───── SUPPLIED DATA

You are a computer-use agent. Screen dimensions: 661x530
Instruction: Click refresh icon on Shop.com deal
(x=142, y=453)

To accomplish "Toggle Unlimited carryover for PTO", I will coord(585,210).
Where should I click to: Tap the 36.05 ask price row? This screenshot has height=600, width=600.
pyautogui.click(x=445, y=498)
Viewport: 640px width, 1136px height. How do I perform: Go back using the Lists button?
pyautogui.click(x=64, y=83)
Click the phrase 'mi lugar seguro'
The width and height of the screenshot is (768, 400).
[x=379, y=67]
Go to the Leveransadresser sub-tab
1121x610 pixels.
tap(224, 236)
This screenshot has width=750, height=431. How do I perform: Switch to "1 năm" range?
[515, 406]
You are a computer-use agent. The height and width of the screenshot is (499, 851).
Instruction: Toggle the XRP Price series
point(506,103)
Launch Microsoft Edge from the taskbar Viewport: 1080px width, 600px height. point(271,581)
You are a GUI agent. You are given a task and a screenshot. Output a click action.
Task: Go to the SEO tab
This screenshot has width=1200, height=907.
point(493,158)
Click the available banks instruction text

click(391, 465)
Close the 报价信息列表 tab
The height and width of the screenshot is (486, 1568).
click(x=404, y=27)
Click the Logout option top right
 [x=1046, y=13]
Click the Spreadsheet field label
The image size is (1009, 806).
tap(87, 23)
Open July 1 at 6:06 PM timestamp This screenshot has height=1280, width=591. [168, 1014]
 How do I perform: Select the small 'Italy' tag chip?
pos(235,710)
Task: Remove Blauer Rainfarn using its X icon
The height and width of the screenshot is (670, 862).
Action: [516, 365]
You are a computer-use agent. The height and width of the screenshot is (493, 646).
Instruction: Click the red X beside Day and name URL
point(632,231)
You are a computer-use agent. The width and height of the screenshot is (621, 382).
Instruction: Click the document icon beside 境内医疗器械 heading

──────────

> [PROBLEM]:
Without omitting anything, retype all of the material above exactly.

> [ANSWER TO THE PROBLEM]:
You are a computer-use agent. Screen dimensions: 661x530
Instruction: Click refresh icon on Shop.com deal
(x=142, y=453)

To accomplish "Toggle Unlimited carryover for PTO", I will coord(585,210).
Where should I click to: Tap the 36.05 ask price row? This screenshot has height=600, width=600.
pyautogui.click(x=445, y=498)
Viewport: 640px width, 1136px height. How do I perform: Go back using the Lists button?
pyautogui.click(x=64, y=83)
Click the phrase 'mi lugar seguro'
The width and height of the screenshot is (768, 400).
[x=379, y=67]
Go to the Leveransadresser sub-tab
1121x610 pixels.
tap(224, 236)
This screenshot has width=750, height=431. How do I perform: Switch to "1 năm" range?
[515, 406]
You are a computer-use agent. The height and width of the screenshot is (499, 851).
Instruction: Toggle the XRP Price series
point(506,103)
Launch Microsoft Edge from the taskbar Viewport: 1080px width, 600px height. point(271,581)
You are a GUI agent. You are given a task and a screenshot. Output a click action.
Task: Go to the SEO tab
This screenshot has width=1200, height=907.
point(493,158)
Click the available banks instruction text

click(391, 465)
Close the 报价信息列表 tab
The height and width of the screenshot is (486, 1568).
click(x=404, y=27)
Click the Logout option top right
 [x=1046, y=13]
Click the Spreadsheet field label
The image size is (1009, 806).
tap(87, 23)
Open July 1 at 6:06 PM timestamp This screenshot has height=1280, width=591. [168, 1014]
 How do I perform: Select the small 'Italy' tag chip?
pos(235,710)
Task: Remove Blauer Rainfarn using its X icon
The height and width of the screenshot is (670, 862).
Action: [516, 365]
You are a computer-use agent. The height and width of the screenshot is (493, 646).
Instruction: Click the red X beside Day and name URL
point(632,231)
You are a computer-use agent. The width and height of the screenshot is (621, 382).
Instruction: Click the document icon beside 境内医疗器械 heading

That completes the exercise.